Find Specific High-Risk Permissions

Search for apps with specific sensitive permissions:

# Apps with location access
adb shell dumpsys package | grep -B20 "android.permission.ACCESS_FINE_LOCATION" | grep "Package \["

# Apps with camera access
adb shell dumpsys package | grep -B20 "android.permission.CAMERA" | grep "Package \["

# Apps with microphone access
adb shell dumpsys package | grep -B20 "android.permission.RECORD_AUDIO" | grep "Package \["

# Apps with contacts access
adb shell dumpsys package | grep -B20 "android.permission.READ_CONTACTS" | grep "Package \["

# Apps that can read SMS (very sensitive)
adb shell dumpsys package | grep -B20 "android.permission.READ_SMS" | grep "Package \["

# Apps with call log access
adb shell dumpsys package | grep -B20 "android.permission.READ_CALL_LOG" | grep "Package \["

Check a Specific App’s Permissions

Inspect exactly what one app has been granted:

# Replace com.example.app with the actual package name
adb shell dumpsys package com.example.app | grep -A200 "grantedPermissions"

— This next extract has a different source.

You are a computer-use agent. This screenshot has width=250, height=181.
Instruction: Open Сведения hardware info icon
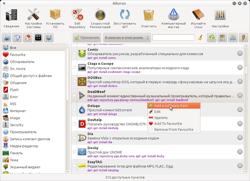11,15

Or use the cleaner appops approach:

# See current permission states for an app
adb shell appops get com.example.app

Example output:

Package com.example.app:
  CAMERA: allow
  RECORD_AUDIO: allow
  ACCESS_FINE_LOCATION: allow
  READ_CONTACTS: ignore
  ...

Revoke Permissions via ADB

Revoke a specific permission without uninstalling the app:

# Syntax: adb shell pm revoke <package> <permission>

# Revoke location from a weather app
adb shell pm revoke com.weather.example android.permission.ACCESS_FINE_LOCATION
adb shell pm revoke com.weather.example android.permission.ACCESS_COARSE_LOCATION

# Revoke microphone from a utility app
adb shell pm revoke com.utility.example android.permission.RECORD_AUDIO

# Revoke contacts access
adb shell pm revoke com.social.example android.permission.READ_CONTACTS
adb shell pm revoke com.social.example android.permission.WRITE_CONTACTS

Revoke multiple permissions from an app at once:

# Revoke all location permissions from a specific app
for perm in ACCESS_FINE_LOCATION ACCESS_COARSE_LOCATION ACCESS_BACKGROUND_LOCATION; do
  adb shell pm revoke com.suspicious.app "android.permission.$perm"
  echo "Revoked $perm from com.suspicious.app"
done

Use appops for Finer Control

appops gives you more granular control than pm revoke — you can set a permission to “ignore” (silently fail) rather than fully revoking it (which can cause app crashes or popups):

# Ignore (silently deny) instead of revoke
adb shell appops set com.example.app CAMERA ignore

# Operations you can control
# CAMERA, RECORD_AUDIO, READ_CONTACTS, WRITE_CONTACTS
# ACCESS_FINE_LOCATION, ACCESS_COARSE_LOCATION, ACCESS_BACKGROUND_LOCATION
# READ_CALL_LOG, WRITE_CALL_LOG, READ_SMS, SEND_SMS
# PROCESS_OUTGOING_CALLS

# Reset to default (prompts user again next time)
adb shell appops set com.example.app CAMERA default

Bulk Audit Script

Save this script as audit_permissions.sh:

#!/bin/bash
HIGH_RISK_PERMS=(
  "ACCESS_FINE_LOCATION"
  "ACCESS_COARSE_LOCATION"
  "ACCESS_BACKGROUND_LOCATION"
  "CAMERA"
  "RECORD_AUDIO"
  "READ_CONTACTS"
  "WRITE_CONTACTS"
  "READ_SMS"
  "SEND_SMS"
  "READ_CALL_LOG"
  "WRITE_CALL_LOG"
  "READ_EXTERNAL_STORAGE"
  "WRITE_EXTERNAL_STORAGE"
)

echo "=== High-Risk Permission Audit ==="
echo "Generated: $(date)"
echo ""

for perm in "${HIGH_RISK_PERMS[@]}"; do
  echo "--- Apps with android.permission.$perm ---"
  adb shell dumpsys package 2>/dev/null | \
    grep -B30 "android.permission.$perm" | \
    grep "Package \[" | \
    sed 's/.*Package \[\(.*\)\].*/\1/'
  echo ""
done

Run it:

chmod +x audit_permissions.sh
./audit_permissions.sh > permission_report.txt
cat permission_report.txt

Monitor App Network Activity

Combine permission audit with network monitoring:

# See which apps have open network connections
adb shell cat /proc/net/tcp6 | awk '{print $3}' | while read hex; do
  port=$(printf "%d" 0x${hex##*:})
  echo $port
done | sort -u

# Or use the more readable approach
adb shell dumpsys netstats | grep -E "iface=|uid=" | head -50

Re-enable Debugging After Audit

When finished:

# Disconnect ADB
adb disconnect

# On phone: Settings > Developer Options > Disable USB debugging
# Or: Settings > Developer Options (toggle off entirely)

Leaving USB debugging enabled is a security risk — a malicious charger or USB cable could silently connect.